Stored data
□ □ □ □ □ □ □

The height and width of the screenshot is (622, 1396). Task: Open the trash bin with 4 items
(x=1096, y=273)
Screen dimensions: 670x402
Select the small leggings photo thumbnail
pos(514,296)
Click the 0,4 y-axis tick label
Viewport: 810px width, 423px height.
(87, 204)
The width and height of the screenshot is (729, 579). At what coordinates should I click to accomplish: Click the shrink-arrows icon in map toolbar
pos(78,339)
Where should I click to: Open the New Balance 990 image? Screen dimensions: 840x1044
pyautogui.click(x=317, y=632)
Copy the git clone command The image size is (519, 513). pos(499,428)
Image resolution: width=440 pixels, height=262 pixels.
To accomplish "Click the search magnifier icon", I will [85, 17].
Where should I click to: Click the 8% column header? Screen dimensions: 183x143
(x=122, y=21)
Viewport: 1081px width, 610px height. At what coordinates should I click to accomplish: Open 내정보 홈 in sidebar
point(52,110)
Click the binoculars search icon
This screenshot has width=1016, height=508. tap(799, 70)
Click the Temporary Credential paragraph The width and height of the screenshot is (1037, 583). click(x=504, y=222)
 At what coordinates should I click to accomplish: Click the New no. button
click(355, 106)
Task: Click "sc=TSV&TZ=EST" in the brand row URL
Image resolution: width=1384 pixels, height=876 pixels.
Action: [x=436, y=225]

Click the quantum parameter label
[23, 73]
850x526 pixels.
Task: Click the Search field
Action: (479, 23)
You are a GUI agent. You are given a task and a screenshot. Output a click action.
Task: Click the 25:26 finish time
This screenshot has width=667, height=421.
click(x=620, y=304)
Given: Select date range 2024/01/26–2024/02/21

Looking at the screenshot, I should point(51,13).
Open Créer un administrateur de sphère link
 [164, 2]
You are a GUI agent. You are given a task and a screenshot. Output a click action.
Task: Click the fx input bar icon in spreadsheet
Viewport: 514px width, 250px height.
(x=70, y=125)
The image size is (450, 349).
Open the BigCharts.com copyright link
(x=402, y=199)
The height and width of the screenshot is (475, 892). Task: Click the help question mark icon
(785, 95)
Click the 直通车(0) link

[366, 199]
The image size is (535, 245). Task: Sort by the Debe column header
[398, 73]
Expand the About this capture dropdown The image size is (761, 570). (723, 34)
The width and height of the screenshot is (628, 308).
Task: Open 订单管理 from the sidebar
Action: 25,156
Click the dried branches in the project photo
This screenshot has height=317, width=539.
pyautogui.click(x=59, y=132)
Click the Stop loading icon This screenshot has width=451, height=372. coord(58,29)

□ □ □ □ □ □ □

Action item
Each line from the top of the entries above through the line containing "Click the 0,4 y-axis tick label" must be transcribed exactly, and no other line may appear.

Reply to the exercise
The height and width of the screenshot is (622, 1396). Task: Open the trash bin with 4 items
(x=1096, y=273)
Screen dimensions: 670x402
Select the small leggings photo thumbnail
pos(514,296)
Click the 0,4 y-axis tick label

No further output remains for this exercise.